- [EXTRAIT DE PAGE]
↓

J’ai beaucoup de liberté pour préparer mes séances. On me dit le temps que j’ai, 40 minutes par exemple, et voilà. Je sais aussi l’orientation de l’entraînement : s’il y a un atelier de frappes derrière, je vais peut-être moins les fatiguer. On va travailler, mais il faut qu’ils gardent de la lucidité parce que les joueurs de champ auront besoin d’avoir des gardiens au top. Si c’est plutôt un jeu, je vais pouvoir tirer un peu plus au niveau musculaire et mental pour qu’ils soient vraiment en situation de match. Les séances de veille de match, on essaye de mettre moins d’intensité. On travaille un peu plus sur les prises de balle, il y a un aspect de mise en confiance. Pour le reste, j’essaye beaucoup de m’adapter. On sait que certaines équipes vont beaucoup centrer, donc on va beaucoup axer le travail de la semaine sur les ballons aériens. D’autres aiment jouer dans la profondeur ou le dos de la défense, donc on s’adapte aussi. La composition de notre équipe est dictée par les entraînements et par le groupe disponible, et on en parle avec Jean pour savoir comment s’orienter ou gérer certains ballons. Et on fait beaucoup de vidéos, c’est primordial aujourd’hui.

Tu les fais toi-même ?

↑

- [OBJECTIF DE L'EXERCICE] Rédigez la suite de l'extrait sur l'entraînement des gardiens, en reprenant juste après sa dernière phrase.

- [DONNÉES ENREGISTRÉES]
↓

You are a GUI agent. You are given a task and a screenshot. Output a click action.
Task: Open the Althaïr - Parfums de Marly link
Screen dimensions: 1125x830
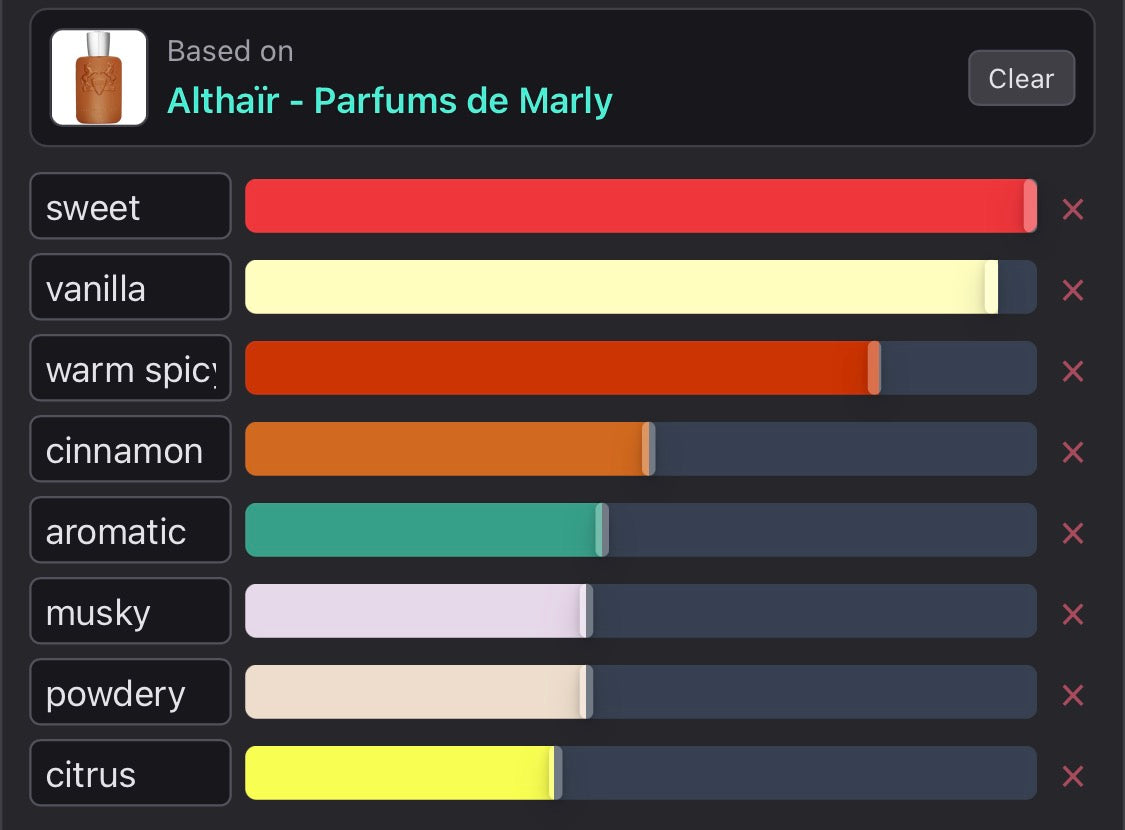click(x=390, y=100)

↑

- [RÉPONSE ATTENDUE]
Il y a quelqu’un qui m’aide parce que c’est beaucoup de boulot, surtout avec toutes mes activités. J’essaye toujours de faire un compte rendu à Jean après son match. C’est important pour lui aussi, parce qu’on n’a pas toujours le même ressenti sur le terrain. Parfois on se dit qu’on n’a pas touché des masses de ballon et ça peut aider de montrer que si, tu as fait deux ou trois prises de balle aérienne, une vingtaine de ballons au pied, etc. Et on fait aussi des vidéos pour anticiper la semaine d’après.

Et pendant le match, tu es déjà dans l’analyse ?

J’ai une grille d’évaluation pour Jean avec toutes ses actions, que ce soit une prise de balle, une relance au pied, un arrêt décisif, un but encaissé… Après, je regarde aussi le match à la vidéo. S’il y a des actions que je trouve litigieuses, je note le chrono et je les examine par la suite. La grille, c’est un moyen de quantifier, et j’essaye aussi de lui faire un petit compte rendu de ce que j’ai ressenti.

 

« Du squash, du trampoline, et pourquoi pas du padel »

Et tu arrives malgré tout à t’enflammer, par exemple quand Jean fait une belle parade à la dernière minute à Pau ? Il y a un peu de fierté quand même ?

J’apprends tous les jours. J’apprends quand je viens ici à Lyon le matin, parce que Karim a une façon de voir le football hyper intéressante. Mais j’apprends tout autant l’après-midi.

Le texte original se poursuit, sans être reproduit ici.